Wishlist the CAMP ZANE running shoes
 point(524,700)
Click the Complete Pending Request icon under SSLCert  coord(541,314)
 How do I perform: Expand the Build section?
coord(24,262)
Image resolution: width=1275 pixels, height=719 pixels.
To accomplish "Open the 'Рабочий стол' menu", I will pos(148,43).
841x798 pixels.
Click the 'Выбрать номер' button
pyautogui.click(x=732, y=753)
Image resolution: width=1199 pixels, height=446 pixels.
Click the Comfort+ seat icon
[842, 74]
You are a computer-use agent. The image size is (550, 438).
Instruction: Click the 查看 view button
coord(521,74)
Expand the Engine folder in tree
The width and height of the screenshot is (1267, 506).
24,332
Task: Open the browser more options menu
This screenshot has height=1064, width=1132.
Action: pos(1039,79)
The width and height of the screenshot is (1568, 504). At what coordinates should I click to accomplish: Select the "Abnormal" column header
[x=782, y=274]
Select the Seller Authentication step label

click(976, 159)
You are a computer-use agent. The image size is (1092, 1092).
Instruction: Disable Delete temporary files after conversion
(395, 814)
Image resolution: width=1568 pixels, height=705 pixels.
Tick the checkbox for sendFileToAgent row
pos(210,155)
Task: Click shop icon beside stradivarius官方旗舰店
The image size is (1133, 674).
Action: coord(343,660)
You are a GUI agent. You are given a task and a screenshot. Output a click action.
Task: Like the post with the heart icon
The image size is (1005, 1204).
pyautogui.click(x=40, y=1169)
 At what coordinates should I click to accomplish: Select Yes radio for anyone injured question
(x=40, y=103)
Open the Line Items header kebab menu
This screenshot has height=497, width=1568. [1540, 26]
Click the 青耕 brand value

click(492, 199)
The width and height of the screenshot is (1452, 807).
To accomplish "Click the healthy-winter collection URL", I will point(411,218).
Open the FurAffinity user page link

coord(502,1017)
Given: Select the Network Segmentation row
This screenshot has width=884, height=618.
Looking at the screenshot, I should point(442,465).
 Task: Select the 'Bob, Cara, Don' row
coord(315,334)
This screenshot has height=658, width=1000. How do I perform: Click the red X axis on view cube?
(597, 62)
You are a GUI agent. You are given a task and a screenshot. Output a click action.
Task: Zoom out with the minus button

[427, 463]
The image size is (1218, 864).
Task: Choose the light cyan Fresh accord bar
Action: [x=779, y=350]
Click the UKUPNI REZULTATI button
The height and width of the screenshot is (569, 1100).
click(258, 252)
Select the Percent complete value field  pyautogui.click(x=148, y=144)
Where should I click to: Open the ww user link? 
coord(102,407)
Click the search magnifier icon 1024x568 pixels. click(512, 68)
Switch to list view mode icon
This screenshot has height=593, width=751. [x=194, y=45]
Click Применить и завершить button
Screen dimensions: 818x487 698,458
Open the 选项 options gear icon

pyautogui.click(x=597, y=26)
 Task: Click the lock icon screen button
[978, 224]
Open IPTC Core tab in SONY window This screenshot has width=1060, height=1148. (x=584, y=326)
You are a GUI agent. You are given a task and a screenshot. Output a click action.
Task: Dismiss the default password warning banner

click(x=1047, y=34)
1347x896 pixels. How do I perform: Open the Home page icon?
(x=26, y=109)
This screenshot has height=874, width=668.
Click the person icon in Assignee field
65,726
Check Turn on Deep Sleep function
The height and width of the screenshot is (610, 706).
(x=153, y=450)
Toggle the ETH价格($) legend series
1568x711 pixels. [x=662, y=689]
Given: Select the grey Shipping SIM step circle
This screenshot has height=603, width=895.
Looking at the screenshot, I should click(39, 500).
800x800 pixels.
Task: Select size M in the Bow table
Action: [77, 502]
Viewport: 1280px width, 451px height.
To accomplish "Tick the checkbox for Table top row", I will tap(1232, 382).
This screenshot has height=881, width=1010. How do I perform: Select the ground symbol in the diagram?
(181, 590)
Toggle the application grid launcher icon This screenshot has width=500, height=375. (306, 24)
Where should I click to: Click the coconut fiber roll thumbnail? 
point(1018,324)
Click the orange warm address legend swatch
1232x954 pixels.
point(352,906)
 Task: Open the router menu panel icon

_WHAT YOU NEED TO DO_:
Give the data again, exactly.

_RESPONSE TO THE TASK_:
Wishlist the CAMP ZANE running shoes
 point(524,700)
Click the Complete Pending Request icon under SSLCert  coord(541,314)
 How do I perform: Expand the Build section?
coord(24,262)
Image resolution: width=1275 pixels, height=719 pixels.
To accomplish "Open the 'Рабочий стол' menu", I will pos(148,43).
841x798 pixels.
Click the 'Выбрать номер' button
pyautogui.click(x=732, y=753)
Image resolution: width=1199 pixels, height=446 pixels.
Click the Comfort+ seat icon
[842, 74]
You are a computer-use agent. The image size is (550, 438).
Instruction: Click the 查看 view button
coord(521,74)
Expand the Engine folder in tree
The width and height of the screenshot is (1267, 506).
24,332
Task: Open the browser more options menu
This screenshot has height=1064, width=1132.
Action: pos(1039,79)
The width and height of the screenshot is (1568, 504). At what coordinates should I click to accomplish: Select the "Abnormal" column header
[x=782, y=274]
Select the Seller Authentication step label

click(976, 159)
You are a computer-use agent. The image size is (1092, 1092).
Instruction: Disable Delete temporary files after conversion
(395, 814)
Image resolution: width=1568 pixels, height=705 pixels.
Tick the checkbox for sendFileToAgent row
pos(210,155)
Task: Click shop icon beside stradivarius官方旗舰店
The image size is (1133, 674).
Action: coord(343,660)
You are a GUI agent. You are given a task and a screenshot. Output a click action.
Task: Like the post with the heart icon
The image size is (1005, 1204).
pyautogui.click(x=40, y=1169)
 At what coordinates should I click to accomplish: Select Yes radio for anyone injured question
(x=40, y=103)
Open the Line Items header kebab menu
This screenshot has height=497, width=1568. [1540, 26]
Click the 青耕 brand value

click(492, 199)
The width and height of the screenshot is (1452, 807).
To accomplish "Click the healthy-winter collection URL", I will point(411,218).
Open the FurAffinity user page link

coord(502,1017)
Given: Select the Network Segmentation row
This screenshot has width=884, height=618.
Looking at the screenshot, I should point(442,465).
 Task: Select the 'Bob, Cara, Don' row
coord(315,334)
This screenshot has height=658, width=1000. How do I perform: Click the red X axis on view cube?
(597, 62)
You are a GUI agent. You are given a task and a screenshot. Output a click action.
Task: Zoom out with the minus button

[427, 463]
The image size is (1218, 864).
Task: Choose the light cyan Fresh accord bar
Action: [x=779, y=350]
Click the UKUPNI REZULTATI button
The height and width of the screenshot is (569, 1100).
click(258, 252)
Select the Percent complete value field  pyautogui.click(x=148, y=144)
Where should I click to: Open the ww user link? 
coord(102,407)
Click the search magnifier icon 1024x568 pixels. click(512, 68)
Switch to list view mode icon
This screenshot has height=593, width=751. [x=194, y=45]
Click Применить и завершить button
Screen dimensions: 818x487 698,458
Open the 选项 options gear icon

pyautogui.click(x=597, y=26)
 Task: Click the lock icon screen button
[978, 224]
Open IPTC Core tab in SONY window This screenshot has width=1060, height=1148. (x=584, y=326)
You are a GUI agent. You are given a task and a screenshot. Output a click action.
Task: Dismiss the default password warning banner

click(x=1047, y=34)
1347x896 pixels. How do I perform: Open the Home page icon?
(x=26, y=109)
This screenshot has height=874, width=668.
Click the person icon in Assignee field
65,726
Check Turn on Deep Sleep function
The height and width of the screenshot is (610, 706).
(x=153, y=450)
Toggle the ETH价格($) legend series
1568x711 pixels. [x=662, y=689]
Given: Select the grey Shipping SIM step circle
This screenshot has height=603, width=895.
Looking at the screenshot, I should click(39, 500).
800x800 pixels.
Task: Select size M in the Bow table
Action: [77, 502]
Viewport: 1280px width, 451px height.
To accomplish "Tick the checkbox for Table top row", I will tap(1232, 382).
This screenshot has height=881, width=1010. How do I perform: Select the ground symbol in the diagram?
(181, 590)
Toggle the application grid launcher icon This screenshot has width=500, height=375. (306, 24)
Where should I click to: Click the coconut fiber roll thumbnail? 
point(1018,324)
Click the orange warm address legend swatch
1232x954 pixels.
point(352,906)
 Task: Open the router menu panel icon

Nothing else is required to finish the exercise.